● TESTO RIPORTATO:
===

LA CORTE SUPREMA DI CASSAZIONE

SEZIONE LAVORO

Composta dagli Ill.mi Sigg.ri Magistrati:

Dott. VENUTI Pietro – Presidente –

Dott. MANNA Antonio – Consigliere –

Dott. NEGRI DELLE TORRE Paolo – Consigliere –

Dott. BALESTRIERI Federico – Consigliere –

Dott. LORITO Matilde – rel. Consigliere –

ha pronunciato la seguente:

SENTENZA

sul ricorso 1728-2012 proposto da:

R.U., C.F. (OMISSIS), elettivamente domiciliato in ROMA, VIA L.

CARO n. 62, presso lo studio dell’avvocato SIMONE CICCOTTI, che lo

rappresenta e difende, giusta delega in atti;

– ricorrente –

contro

RETE FERROVIARIA ITALIANA S.P.A., C.F. (OMISSIS);

– intimata –

Nonchè da:

RETE FERROVIARIA ITALIANA S.P.A., C. F. (OMISSIS) in persona del

legale rappresentante pro tempore, elettivamente domiciliata in

ROMA, VIA L.G. FARAVELLI 4.01/ 22, presso lo studio dell’avvocato

ENZO MORRICO, che la rappresenta e difende, giusta delega in atti;

– controricorrente e ricorrente incidentale –

contro

R.U., C.F. (OMISSIS), elettivamente domiciliato in ROMA, VIA L.

CARO 62, presso lo studio dell’avvocato SIMONE CICCOTTI, che lo

rappresenta e difende, giusta delega in atti;

– controricorrente al ricorso incidentale –

avverso la sentenza n. 8357/2010 della CORTE D’APPELLO di ROMA,

depositata il 13/01/2011 R.G.N. 10651/2006;

udita la relazione della causa svolta nella pubblica udienza del

04/05/2016 dal Consigliere Dott. LORITO MATILDE;

udito l’Avvocato GAETANO GIANNI’ per delega verbale Avvocato MORRICO

ENZO;

udito il P.M. in persona del Sostituto Procuratore Generale Dott.

===

● ATTIVITÀ DA SVOLGERE:
A - Secondo il testo riportato sulla sentenza della Corte di Cassazione, chi ha svolto la relazione della causa nella pubblica udienza del 04/05/2016?
B - Prosegua il testo riportato sulla sentenza della Corte di Cassazione dal punto in cui si interrompe.

● DATI REGISTRATI:

===

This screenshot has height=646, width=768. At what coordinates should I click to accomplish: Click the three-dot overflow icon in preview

===

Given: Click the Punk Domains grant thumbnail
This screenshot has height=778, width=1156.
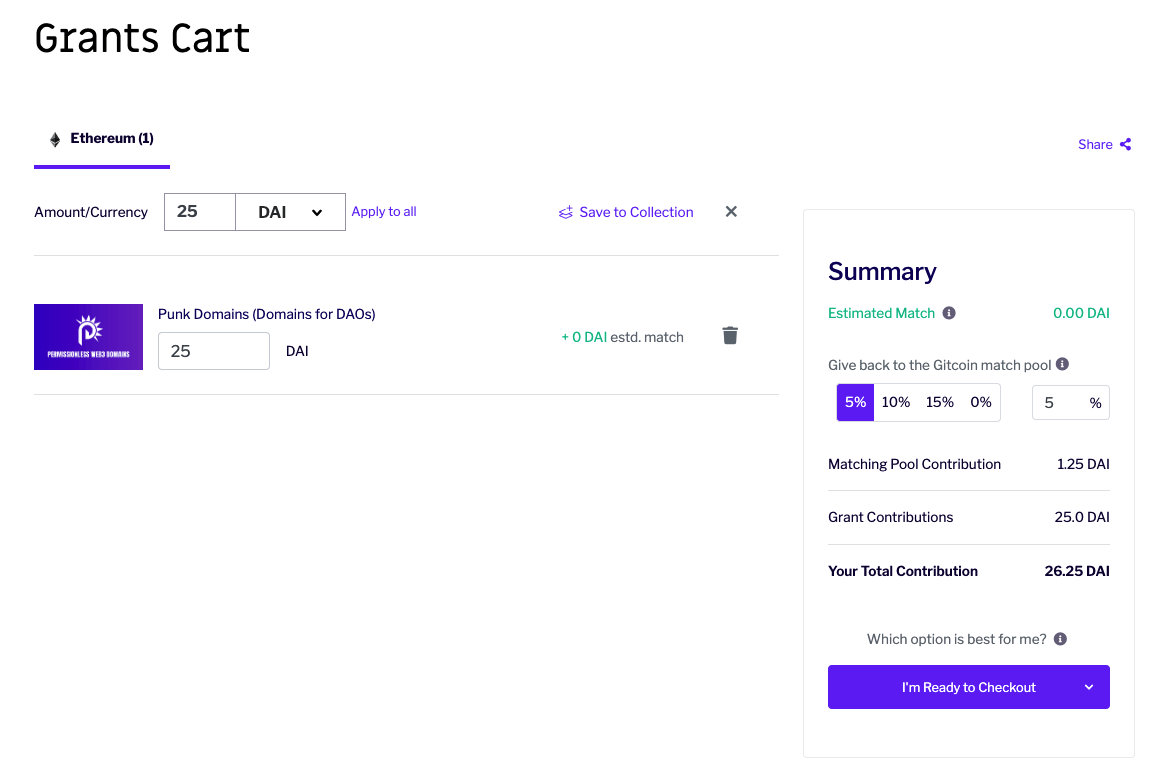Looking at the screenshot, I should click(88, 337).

===

● RISULTATI ATTESI:
A - Il Consigliere Dott. Lorito Matilde.

B -
FRESA Mario che ha concluso per il rigetto del ricorso principale e

dell’incidentale.

Fatto

SVOLGIMENTO DEL PROCESSO

Con ricorso al Tribunale di Roma R.U., premesso di essere dipendente dal 10 settembre 1982 di Ferrovie dello Stato s.p.a., inquadrato come dirigente dal 18 aprile 1991, lamentava di essere stato, con progressione, demansionato a partire dal settembre 1997, e poi privato di fatto di ogni mansione dal 30 dicembre 1998, allorquando era stato rimosso anche formalmente e collocato in una condizione di totale inattività.

Esponeva che, quale effetto di tale condotta aziendale, era stato penalizzato sotto il profilo retributivo, non essendo stato sottoposto alla valutazione periodica delle sue capacità personali e professionali ai fini della quantificazione del superminimo individuale e degli eventuali avanzamenti di carriera, con ulteriore pregiudizio legato alla perdita di chance anche sotto il profilo retributivo. Il ricorrente chiedeva, quindi di condannare la Rete Ferroviaria s.p.a. (denominazione che la società Ferrovie dello Stato aveva assunto dal 1/7/2001), al risarcimento del danno conseguente alla omessa verifica della posizione occupata e delle capacità personali e professionali, nonchè al pagamento dell’indennità a titolo di superminimo individuale nella misura di Euro 40.000,00 annui o di quella maggiore o minore ritenuta di giustizia, da determinare anche in via equitativa.

Si costituiva la Rete Ferroviaria Italiana S.p.A. che instava per il rigetto delle domande.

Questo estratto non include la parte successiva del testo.